[AUFGABENSTELLUNG]: Schreib aus dem Auszug über Übung und Stolz alles von „Selbst wenn durch“ bis hinunter zu „leben und lernen.“ wortgetreu ab.

[BEREITGESTELLTER AUSZUG]:
____________
Jedes bestimmte Training führt zu ganz spezifischem Wachstum beziehungsweise Fortschritt. Mit regelmäßigen Sit-ups zum Beispiel stärken wir die Bauchmuskulatur. Daran ist überhaupt nichts Mysteriöses. Regelmäßiges Üben setzt Entschlusskraft und Disziplin voraus, hilft aber auch, sie herauszubilden.
Was allerdings meine Behauptung angeht, dass ich mich draußen bei jeder Temperatur wohlfühlte … na ja, sorry, das war auch ein bisschen übertrieben. Tibetische Mönche praktizieren tumo , eine Art Druckatmung, mit der sie ihre Körpertemperatur erhöhen. Wie es heißt, können sie in feuchte Tücher gehüllt bei Temperaturen unter Null dasitzen; die Körperwärme, die sie produzieren, wird so hoch, dass sogar die Tücher trocknen. Ich habe es auf diesem Gebiet auch zu einer gewissen Kompetenz gebracht, man muss aber ständig üben, um sie nicht gleich wieder zu verlieren. Und praktisch muss man einfach sagen, dass der Energiebedarf geringer ist, wenn man sich warm anzieht.
Was ich mit diesem Abschnitt eigentlich ausdrücken wollte, war, dass ich anfing, mich meinen Freunden überlegen zu fühlen, weil ich mir ein paar außergewöhnliche Fähigkeiten angeeignet hatte. Diese Form von Stolz ist genauso irregeleitet wie der von Spitzensportlern (beziehungsweise Doktoren oder Dichtern), die sich für etwas Besseres halten, nur weil sie etwas können, was andere nicht vermögen. Natürlich kann man es auf dem einen oder anderen Gebiet zu einer gewissen Kompetenz oder sogar zur Meisterschaft bringen. Solche körperlichen Fähigkeiten beeindrucken mich heutzutage aber bedeutend weniger als Akte der Freundlichkeit und des Mitgefühls.
Selbst wenn durch Übung der Geist klarer und fokussierter und der Körper elastischer wird, spiegelt das Gefühl von Über- (oder Unter-)legenheit nur die Illusion der Trennung wider, und das ist eine der Gefahren, die der Pfad birgt. Wenn wir unsere Leistungen (und inneren Kämpfe) aus der richtigen Perspektive betrachten, werden wir demütig und bescheiden. Stolz
ist völlig unangebracht. Niemand ist besser, keiner schlechter. Jeder von uns ist genau der, der er ist, und tut, was er tut. Kein Lob, kein Tadel. Nur leben und lernen.
____________
[AUFGEFÜHRTE ZEILEN]:
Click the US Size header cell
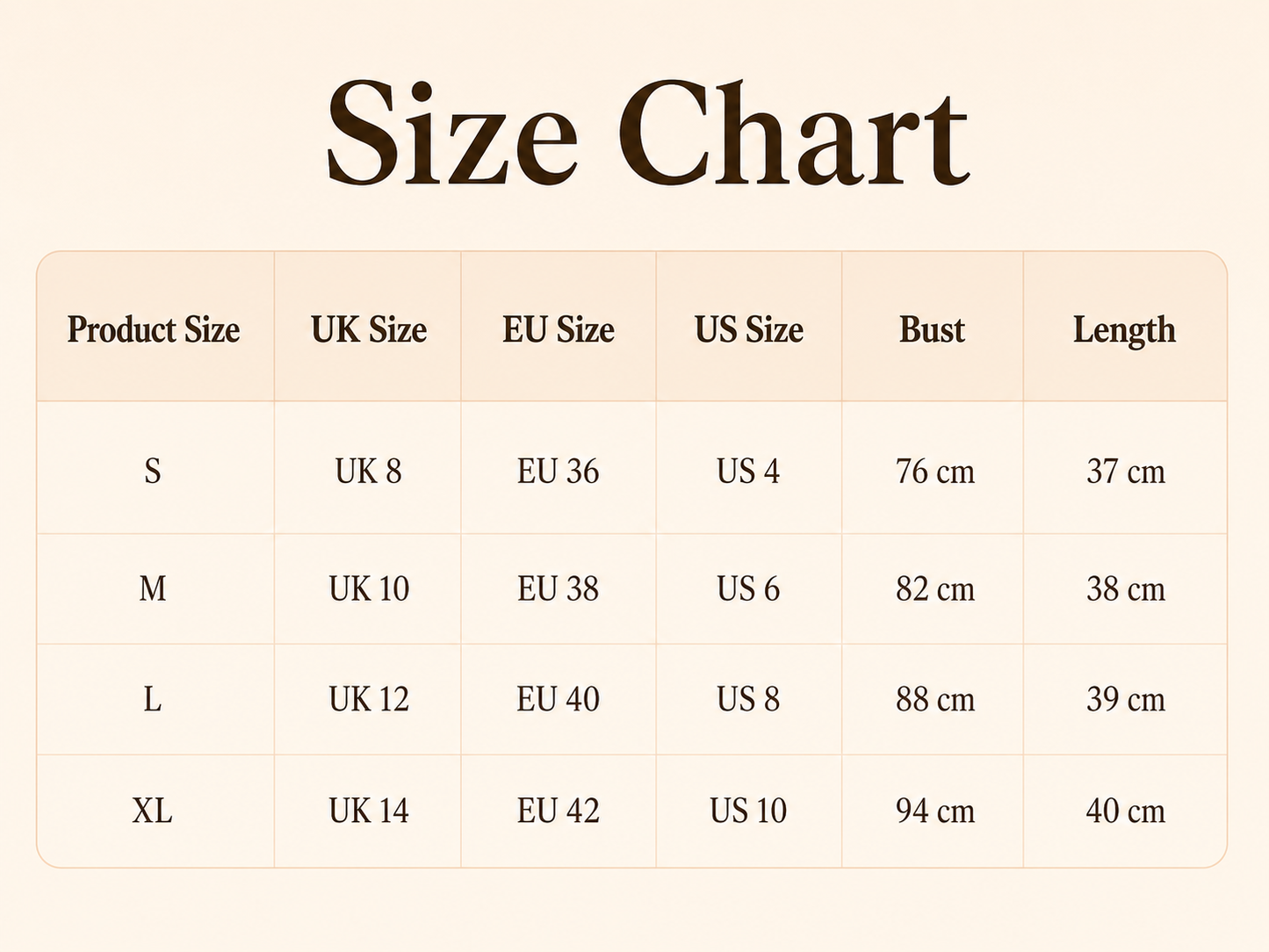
____________
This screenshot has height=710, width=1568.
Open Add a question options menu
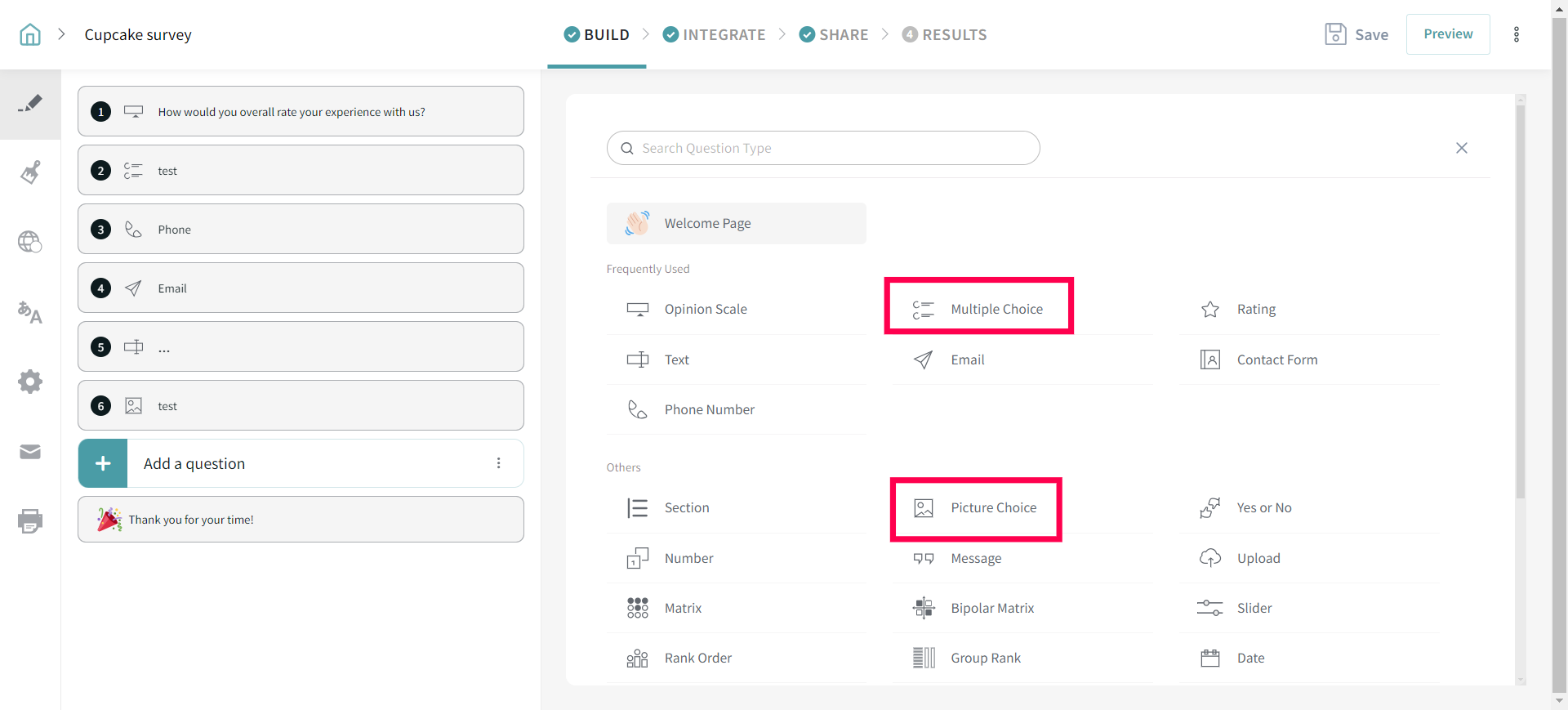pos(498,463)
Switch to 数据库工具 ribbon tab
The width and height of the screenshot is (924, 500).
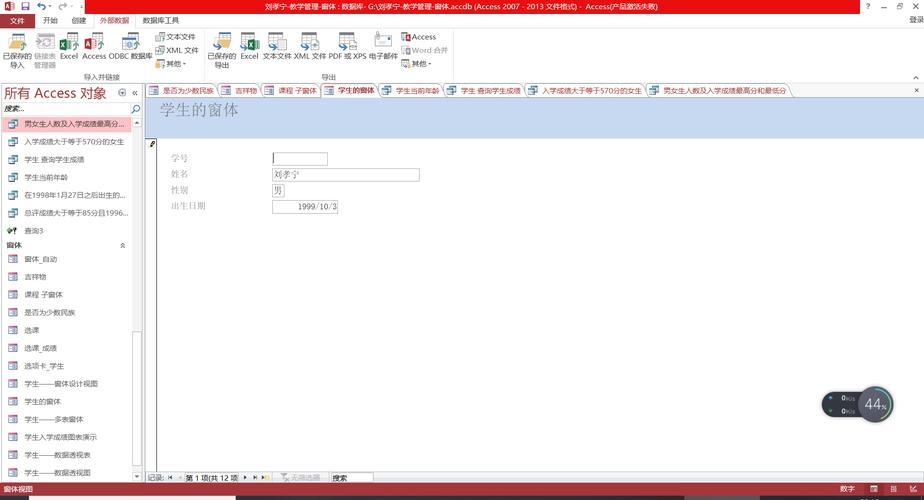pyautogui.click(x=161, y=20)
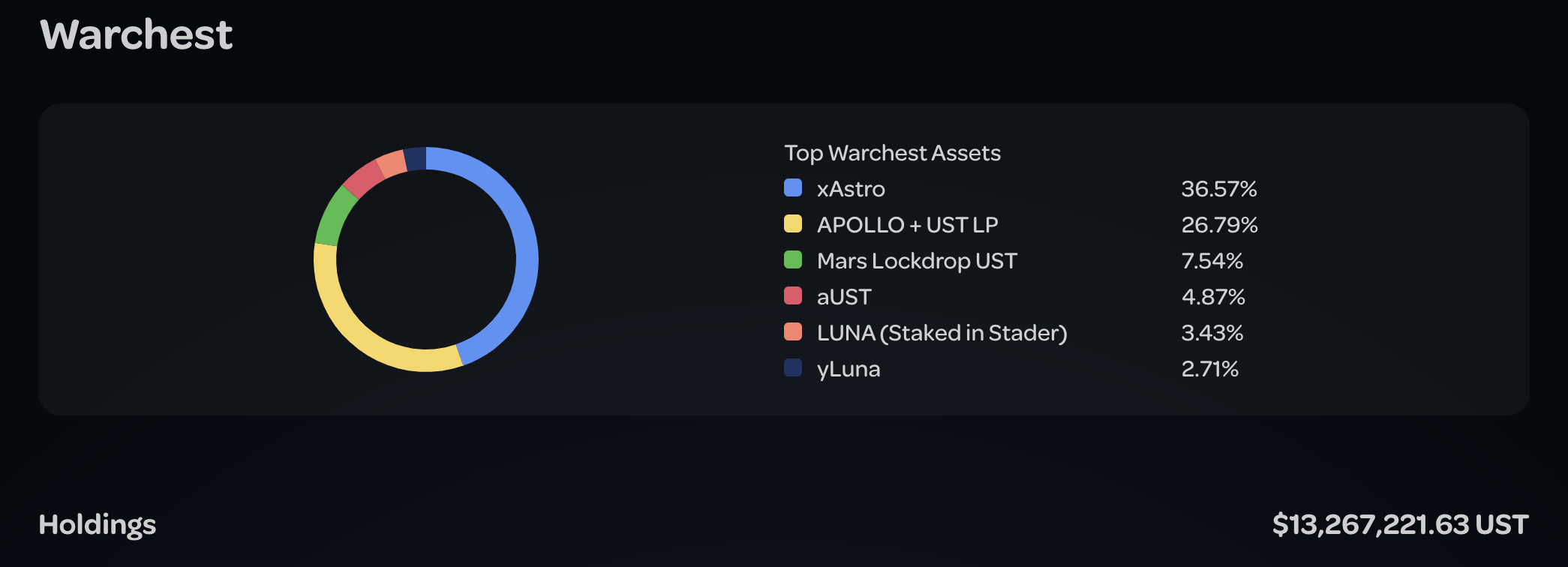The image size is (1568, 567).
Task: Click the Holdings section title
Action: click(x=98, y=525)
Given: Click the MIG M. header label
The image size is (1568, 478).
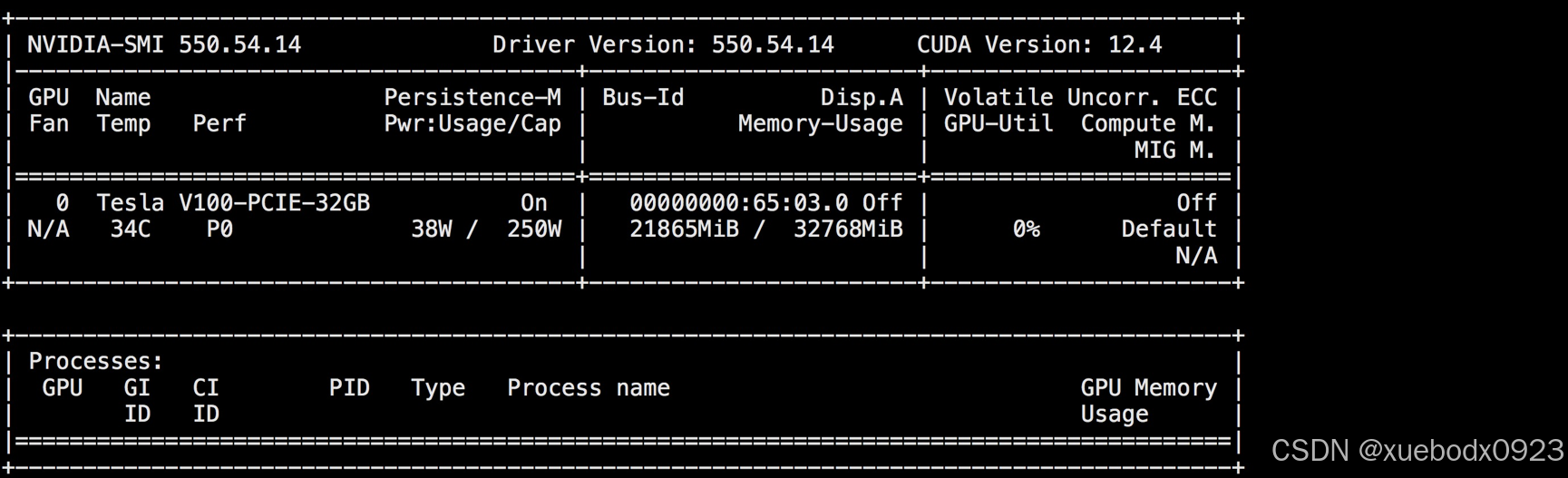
____________
[ANTWORT ZUR AUFGABE]:
Selbst wenn durch Übung der Geist klarer und fokussierter und der Körper elastischer wird, spiegelt das Gefühl von Über- (oder Unter-)legenheit nur die Illusion der Trennung wider, und das ist eine der Gefahren, die der Pfad birgt. Wenn wir unsere Leistungen (und inneren Kämpfe) aus der richtigen Perspektive betrachten, werden wir demütig und bescheiden. Stolz
ist völlig unangebracht. Niemand ist besser, keiner schlechter. Jeder von uns ist genau der, der er ist, und tut, was er tut. Kein Lob, kein Tadel. Nur leben und lernen.